Matt McCutchen matt at mattmccutchen.net
Sun Dec 13 21:47:23 MST 2009


On Fri, 2009-12-11 at 08:58 +0100, Dimitar Dimitrov wrote:
> I am running the following rsync command to synchronize directories
> between two servers: 
> rsync -axvz --delete-after -e ssh /SRCDIR/ blabla at DEST:/DESTDIR
> 
> The transfer starts and after a short while it appears to hang after
> some files have been transferred. The process establishes connection
> on both sides so I did an strace from the remote machine (using the
> rsync-debug script as described in the troubleshooting procedures).
> The strace output is here
> http://www.adrive.com/public/142cbf351c4b73a47c6e54ec3302b856041957d612ca68f440d16eccf950225c.html 
> 
> rsync --version on both machines shows 'rsync  version 2.6.9  protocol
> version 29' and both machines are running Debian.
> 
> I would appreciate some ideas on where to look next.

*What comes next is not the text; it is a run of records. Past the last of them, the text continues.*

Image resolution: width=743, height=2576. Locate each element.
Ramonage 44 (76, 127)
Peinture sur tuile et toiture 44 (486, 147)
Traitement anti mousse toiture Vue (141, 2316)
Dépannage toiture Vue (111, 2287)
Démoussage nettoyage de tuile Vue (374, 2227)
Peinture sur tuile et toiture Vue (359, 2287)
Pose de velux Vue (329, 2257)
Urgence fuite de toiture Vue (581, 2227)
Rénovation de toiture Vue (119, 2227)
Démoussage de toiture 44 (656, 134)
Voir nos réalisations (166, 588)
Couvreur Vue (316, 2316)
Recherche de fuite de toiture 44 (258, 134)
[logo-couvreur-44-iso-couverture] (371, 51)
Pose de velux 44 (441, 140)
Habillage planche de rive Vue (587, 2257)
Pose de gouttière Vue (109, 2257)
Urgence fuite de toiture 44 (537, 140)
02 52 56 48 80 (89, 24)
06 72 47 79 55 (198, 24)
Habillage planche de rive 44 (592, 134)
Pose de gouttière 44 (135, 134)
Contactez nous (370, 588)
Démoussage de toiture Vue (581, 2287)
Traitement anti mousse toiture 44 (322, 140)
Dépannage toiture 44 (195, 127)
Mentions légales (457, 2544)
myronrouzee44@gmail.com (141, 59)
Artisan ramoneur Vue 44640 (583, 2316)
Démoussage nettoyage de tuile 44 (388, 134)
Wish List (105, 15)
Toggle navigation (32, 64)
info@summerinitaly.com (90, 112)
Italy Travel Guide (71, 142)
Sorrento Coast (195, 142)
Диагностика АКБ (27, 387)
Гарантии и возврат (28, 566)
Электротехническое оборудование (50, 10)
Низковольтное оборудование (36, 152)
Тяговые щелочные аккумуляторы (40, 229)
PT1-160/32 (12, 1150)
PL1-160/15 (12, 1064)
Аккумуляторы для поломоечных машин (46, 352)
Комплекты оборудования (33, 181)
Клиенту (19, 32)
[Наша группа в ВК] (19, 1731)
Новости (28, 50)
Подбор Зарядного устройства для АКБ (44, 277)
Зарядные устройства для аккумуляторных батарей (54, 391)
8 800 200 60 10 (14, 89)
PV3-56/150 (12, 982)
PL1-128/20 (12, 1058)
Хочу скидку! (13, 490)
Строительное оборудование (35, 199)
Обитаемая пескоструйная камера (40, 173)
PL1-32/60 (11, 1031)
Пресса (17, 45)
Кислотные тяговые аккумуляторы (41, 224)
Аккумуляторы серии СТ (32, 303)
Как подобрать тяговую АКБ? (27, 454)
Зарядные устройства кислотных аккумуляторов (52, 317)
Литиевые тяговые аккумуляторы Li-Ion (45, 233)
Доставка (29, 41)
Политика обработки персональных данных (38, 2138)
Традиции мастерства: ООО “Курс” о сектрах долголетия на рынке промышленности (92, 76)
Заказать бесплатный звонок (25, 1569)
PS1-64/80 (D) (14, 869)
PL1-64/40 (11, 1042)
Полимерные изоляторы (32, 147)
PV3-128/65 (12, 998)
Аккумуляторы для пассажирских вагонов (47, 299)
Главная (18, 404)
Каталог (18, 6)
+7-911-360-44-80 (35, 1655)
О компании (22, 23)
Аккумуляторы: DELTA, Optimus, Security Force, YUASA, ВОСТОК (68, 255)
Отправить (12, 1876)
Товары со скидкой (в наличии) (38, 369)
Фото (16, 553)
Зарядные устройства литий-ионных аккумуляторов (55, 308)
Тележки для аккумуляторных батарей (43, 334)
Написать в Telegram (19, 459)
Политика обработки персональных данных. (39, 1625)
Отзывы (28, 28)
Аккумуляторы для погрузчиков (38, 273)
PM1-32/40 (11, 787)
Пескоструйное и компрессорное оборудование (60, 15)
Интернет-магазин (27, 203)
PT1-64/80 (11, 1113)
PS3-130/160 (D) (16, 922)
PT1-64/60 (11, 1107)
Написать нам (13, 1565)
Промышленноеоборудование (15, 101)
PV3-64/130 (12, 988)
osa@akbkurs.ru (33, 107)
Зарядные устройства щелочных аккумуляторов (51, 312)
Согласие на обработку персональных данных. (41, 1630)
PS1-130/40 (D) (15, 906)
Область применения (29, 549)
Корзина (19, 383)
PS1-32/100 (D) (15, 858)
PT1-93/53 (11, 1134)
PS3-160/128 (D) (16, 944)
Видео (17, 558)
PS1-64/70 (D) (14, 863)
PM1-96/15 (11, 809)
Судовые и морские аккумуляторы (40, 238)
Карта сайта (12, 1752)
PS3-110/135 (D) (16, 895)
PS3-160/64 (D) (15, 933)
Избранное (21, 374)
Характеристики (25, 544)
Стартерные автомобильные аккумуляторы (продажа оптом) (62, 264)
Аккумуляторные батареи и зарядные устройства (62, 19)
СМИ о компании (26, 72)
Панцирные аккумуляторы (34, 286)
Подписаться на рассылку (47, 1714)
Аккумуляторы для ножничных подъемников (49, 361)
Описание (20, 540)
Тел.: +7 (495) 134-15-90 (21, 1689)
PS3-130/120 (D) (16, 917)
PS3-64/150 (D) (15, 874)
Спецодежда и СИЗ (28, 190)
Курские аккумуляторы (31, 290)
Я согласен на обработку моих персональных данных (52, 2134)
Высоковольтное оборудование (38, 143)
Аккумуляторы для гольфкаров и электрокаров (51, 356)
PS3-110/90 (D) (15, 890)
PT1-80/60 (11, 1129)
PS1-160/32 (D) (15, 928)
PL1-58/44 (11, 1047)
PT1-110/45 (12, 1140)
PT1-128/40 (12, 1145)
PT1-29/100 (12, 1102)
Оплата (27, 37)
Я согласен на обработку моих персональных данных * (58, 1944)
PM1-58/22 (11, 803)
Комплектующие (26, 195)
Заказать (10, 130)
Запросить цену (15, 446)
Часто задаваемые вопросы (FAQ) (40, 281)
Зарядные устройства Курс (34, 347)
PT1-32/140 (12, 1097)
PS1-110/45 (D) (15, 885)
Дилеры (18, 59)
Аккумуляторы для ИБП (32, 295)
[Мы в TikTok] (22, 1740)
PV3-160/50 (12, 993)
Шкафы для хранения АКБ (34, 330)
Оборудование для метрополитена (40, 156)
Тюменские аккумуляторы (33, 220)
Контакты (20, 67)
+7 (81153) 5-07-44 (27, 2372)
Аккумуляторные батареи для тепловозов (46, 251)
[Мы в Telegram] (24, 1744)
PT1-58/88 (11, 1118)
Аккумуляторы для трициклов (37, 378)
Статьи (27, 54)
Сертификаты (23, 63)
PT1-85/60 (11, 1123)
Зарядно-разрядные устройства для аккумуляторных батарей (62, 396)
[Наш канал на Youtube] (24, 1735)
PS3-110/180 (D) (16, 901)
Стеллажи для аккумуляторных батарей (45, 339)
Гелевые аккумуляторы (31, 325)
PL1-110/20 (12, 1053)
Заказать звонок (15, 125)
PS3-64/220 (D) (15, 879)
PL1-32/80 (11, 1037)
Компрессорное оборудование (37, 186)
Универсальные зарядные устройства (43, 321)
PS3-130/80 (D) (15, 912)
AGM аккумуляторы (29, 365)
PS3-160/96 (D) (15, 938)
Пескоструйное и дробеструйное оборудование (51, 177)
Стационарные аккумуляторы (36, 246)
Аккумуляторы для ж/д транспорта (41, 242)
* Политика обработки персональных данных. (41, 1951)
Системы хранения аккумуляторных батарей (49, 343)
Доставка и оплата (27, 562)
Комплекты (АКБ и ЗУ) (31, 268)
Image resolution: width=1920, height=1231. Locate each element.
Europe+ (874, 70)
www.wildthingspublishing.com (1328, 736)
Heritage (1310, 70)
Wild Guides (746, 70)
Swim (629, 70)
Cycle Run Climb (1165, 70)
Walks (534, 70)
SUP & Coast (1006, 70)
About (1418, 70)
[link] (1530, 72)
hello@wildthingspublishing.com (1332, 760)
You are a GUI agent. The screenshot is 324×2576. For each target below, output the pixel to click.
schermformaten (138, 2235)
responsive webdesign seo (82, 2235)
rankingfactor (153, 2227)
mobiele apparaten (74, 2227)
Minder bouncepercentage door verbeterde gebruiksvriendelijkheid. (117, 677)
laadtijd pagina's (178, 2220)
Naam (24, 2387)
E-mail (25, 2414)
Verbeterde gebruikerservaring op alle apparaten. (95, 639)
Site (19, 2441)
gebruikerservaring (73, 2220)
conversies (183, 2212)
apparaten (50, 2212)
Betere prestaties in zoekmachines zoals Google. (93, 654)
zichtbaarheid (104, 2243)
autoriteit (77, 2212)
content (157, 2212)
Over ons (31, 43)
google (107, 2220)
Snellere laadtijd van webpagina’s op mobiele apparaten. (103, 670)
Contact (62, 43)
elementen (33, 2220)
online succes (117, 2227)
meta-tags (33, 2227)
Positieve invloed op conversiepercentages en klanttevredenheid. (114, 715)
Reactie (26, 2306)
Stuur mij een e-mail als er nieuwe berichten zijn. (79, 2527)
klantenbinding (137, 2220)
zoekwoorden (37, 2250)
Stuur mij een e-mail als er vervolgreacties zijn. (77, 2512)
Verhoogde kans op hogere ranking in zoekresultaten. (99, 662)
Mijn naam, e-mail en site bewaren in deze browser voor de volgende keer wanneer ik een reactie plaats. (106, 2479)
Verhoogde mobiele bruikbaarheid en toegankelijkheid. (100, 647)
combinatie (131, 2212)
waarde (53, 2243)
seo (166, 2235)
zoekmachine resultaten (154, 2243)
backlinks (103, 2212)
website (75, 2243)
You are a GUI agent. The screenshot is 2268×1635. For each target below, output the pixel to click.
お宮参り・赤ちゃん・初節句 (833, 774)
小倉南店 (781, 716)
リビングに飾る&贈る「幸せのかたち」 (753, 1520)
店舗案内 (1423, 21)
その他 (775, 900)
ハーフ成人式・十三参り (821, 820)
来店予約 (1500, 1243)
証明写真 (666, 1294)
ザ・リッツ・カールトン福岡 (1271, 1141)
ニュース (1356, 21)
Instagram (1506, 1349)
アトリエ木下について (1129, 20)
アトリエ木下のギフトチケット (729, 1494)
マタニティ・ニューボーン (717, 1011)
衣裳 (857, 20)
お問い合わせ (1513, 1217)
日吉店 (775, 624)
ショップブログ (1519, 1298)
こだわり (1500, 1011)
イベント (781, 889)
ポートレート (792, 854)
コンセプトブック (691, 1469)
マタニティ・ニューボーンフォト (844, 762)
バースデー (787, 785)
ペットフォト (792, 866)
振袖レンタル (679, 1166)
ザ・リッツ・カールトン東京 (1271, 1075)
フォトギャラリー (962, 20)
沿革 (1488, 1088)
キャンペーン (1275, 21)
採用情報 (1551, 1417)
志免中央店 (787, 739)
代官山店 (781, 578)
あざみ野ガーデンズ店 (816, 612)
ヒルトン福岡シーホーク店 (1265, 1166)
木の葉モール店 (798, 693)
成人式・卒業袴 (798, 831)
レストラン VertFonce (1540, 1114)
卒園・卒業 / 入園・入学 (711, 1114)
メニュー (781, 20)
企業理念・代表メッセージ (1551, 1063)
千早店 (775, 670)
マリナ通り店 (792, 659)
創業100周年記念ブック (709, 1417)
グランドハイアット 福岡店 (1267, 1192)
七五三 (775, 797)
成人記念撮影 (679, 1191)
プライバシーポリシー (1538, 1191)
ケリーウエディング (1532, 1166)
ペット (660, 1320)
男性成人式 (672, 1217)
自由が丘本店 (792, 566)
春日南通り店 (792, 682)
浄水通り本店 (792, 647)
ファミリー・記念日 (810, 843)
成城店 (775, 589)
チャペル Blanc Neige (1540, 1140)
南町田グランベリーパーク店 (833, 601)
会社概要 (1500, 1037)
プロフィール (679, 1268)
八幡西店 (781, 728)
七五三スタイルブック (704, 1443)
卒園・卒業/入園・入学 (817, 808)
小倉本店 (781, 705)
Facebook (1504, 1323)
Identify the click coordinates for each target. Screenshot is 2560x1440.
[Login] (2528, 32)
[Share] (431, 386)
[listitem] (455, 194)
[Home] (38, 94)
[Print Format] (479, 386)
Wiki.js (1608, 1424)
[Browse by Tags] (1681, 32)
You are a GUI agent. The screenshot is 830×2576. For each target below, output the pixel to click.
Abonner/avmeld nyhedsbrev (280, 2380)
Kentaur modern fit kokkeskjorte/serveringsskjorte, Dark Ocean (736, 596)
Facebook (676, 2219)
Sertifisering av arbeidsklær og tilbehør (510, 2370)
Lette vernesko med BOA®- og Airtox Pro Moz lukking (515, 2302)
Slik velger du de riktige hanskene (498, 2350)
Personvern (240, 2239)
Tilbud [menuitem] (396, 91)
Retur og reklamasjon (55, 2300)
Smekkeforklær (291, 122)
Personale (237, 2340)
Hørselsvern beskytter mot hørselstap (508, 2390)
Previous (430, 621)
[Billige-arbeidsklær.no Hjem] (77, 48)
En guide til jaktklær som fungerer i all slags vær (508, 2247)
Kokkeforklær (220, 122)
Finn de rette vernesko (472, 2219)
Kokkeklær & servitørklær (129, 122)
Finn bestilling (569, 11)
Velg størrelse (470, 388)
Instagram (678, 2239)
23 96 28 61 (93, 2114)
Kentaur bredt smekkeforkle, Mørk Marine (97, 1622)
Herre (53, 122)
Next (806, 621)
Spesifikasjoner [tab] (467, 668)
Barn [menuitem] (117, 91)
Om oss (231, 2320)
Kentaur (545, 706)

I don't know about the hang.  I see rsync working for a few minutes and
then exiting when the receiver encounters an error:

write(1, "\34\0\0\10inflate (token) returned -5\n", 32) = 32

This is the "compression error" that has occasionally come up before:

http://lists.samba.org/archive/rsync/2004-December/011119.html
http://lists.samba.org/archive/rsync/2006-May/015621.html
http://lists.samba.org/archive/rsync/2008-September/021668.html
http://bugs.debian.org/cgi-bin/bugreport.cgi?bug=528730

And after some study, I think I figured out why it is happening.  The
error message comes from "see_deflate_token" in token.c, and the code -5
is Z_BUF_ERROR, meaning that the inflate call didn't make progress.  But
a CHUNK_SIZE output buffer is always provided, and input is provided
unless len == 0 at the start of the loop.  If len == 0, the loop would
have exited unless the previous "inflate" filled the output buffer, in
which case we want to call it again to obtain any remaining output.  But
if the data block was exactly CHUNK_SIZE (32816), it would fill the
output buffer with nothing remaining, and the next call to "inflate"
would return Z_BUF_ERROR.

This case is in fact mentioned in the zlib FAQ
(http://www.zlib.net/zlib_faq.html#faq05): "A Z_BUF_ERROR may in fact be
unavoidable depending on how the functions are used, since it is not
possible to tell whether or not there is more output pending when
strm.avail_out returns with zero."

The block size is indeed 32816, as one can see in the second 32-bit
field of the sum head.  The sum head is shown in the following line
after two 6-byte itemizations:

[pid  5213] write(1, "\252\26\0\0\10\0\262\26\0\0\f\2002\200\0\0000\200\0\0\3"..., 4092) = 4092

Here's a simple script to reproduce the problem:

#!/bin/bash
head -c 32816 /dev/zero >srcfile
cp srcfile destfile
rsync -I -z --no-whole-file --block-size=32816 srcfile destfile

So, we need to do something to "see_deflate_token".  It would probably
work to ignore the Z_BUF_ERROR and let the loop exit because the output
buffer wasn't filled.

It seems inconsistent that the sender uses Z_INSERT_ONLY while the
receiver uses this hack of synthesizing part of the compressed stream.
(Previously, I had imagined Z_INSERT_ONLY worked on both sides.)